Where a line in the records below includes "computer", pull that line out.

**RAW DATA:**

========

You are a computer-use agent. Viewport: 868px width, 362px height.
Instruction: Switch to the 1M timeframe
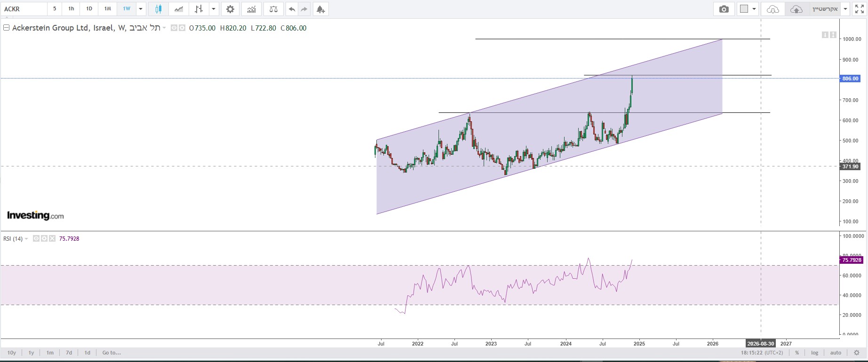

========

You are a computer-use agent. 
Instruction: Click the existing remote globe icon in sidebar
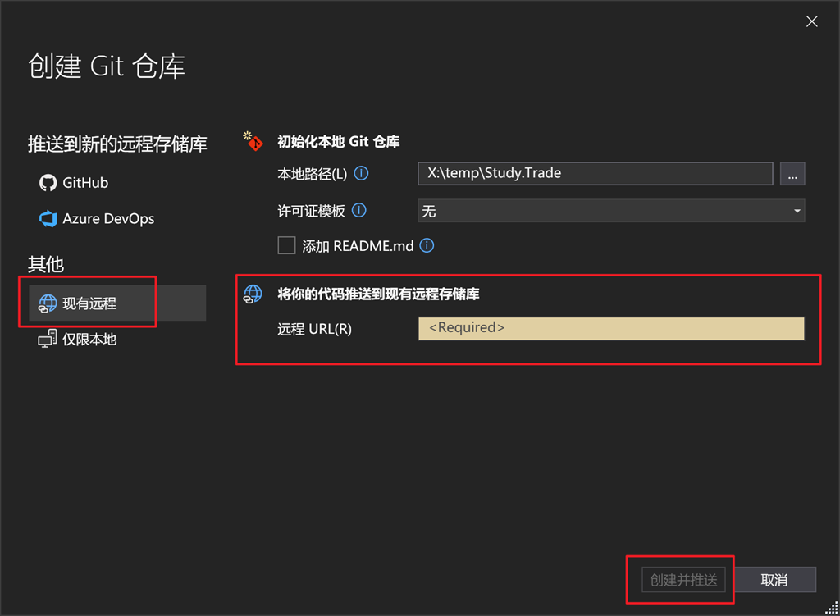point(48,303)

========

**ANSWER BELOW:**
You are a computer-use agent. Viewport: 868px width, 362px height.
You are a computer-use agent. 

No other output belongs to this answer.